Correlation Between Social Media & Search Volume
The biggest problem with the Search Engine-provided keyword research tools is the lag time in data. The web is inherently a real-time channel and in order to capitalize upon that you need to be able to leverage any advantage you can in order to get ahead of the search demand. Although Google Trends will give you data when there are huge breakouts on keywords around current events there is a three-day delay with Google Insights and AdWords only gives you monthly numbers!
However there is often a very strong correlation between the number of people talking about a given subject or keyword in Social Media and the amount of search volume for that topic. Compare the trend of tweets posted containing the keyword “Michael Jackson” with search volume for the last 90 days.
“Michael Jackson” Tweets
“Michael Jackson” Search Volume
The graphs are pretty close to identical with a huge spike on August 29th which is Michael Jackson’s (and my) birthday. The problem is that given the limitations of tools like Google Trends and Google Insights you may not be able to find this out until September 1st for many keywords and beyond that you may not be able to find complementary long tail terms with search volume.
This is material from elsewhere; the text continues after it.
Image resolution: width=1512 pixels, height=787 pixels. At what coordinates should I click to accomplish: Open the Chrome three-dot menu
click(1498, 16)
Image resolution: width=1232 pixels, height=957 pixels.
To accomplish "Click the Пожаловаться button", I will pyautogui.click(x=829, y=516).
The insight here is that subjects people are tweeting about are ultimately keywords that people are searching for. The added benefit of using social listening for keyword research that you can also get a good sense of the searcher’s intent to better fulfill their needs.
Due to this correlation social Listening allows you to uncover what topics and keywords will have search demand and what topics are going have a spike in search demand –in real-time.
N-grams
Before we get to the methodology for doing this I have to explain one basic concept –N-grams. An N-gram is a subset of a sequence of length N. In the case of search engines the N is the number of words in a search query. For example (I’m so terrible with gradients):
is a 5-gram. The majority of search queries fall between 2 and 5-grams anything beyond a 5-gram is most likely a long tail keyword that doesn’t have a large enough search volume to warrant content creation.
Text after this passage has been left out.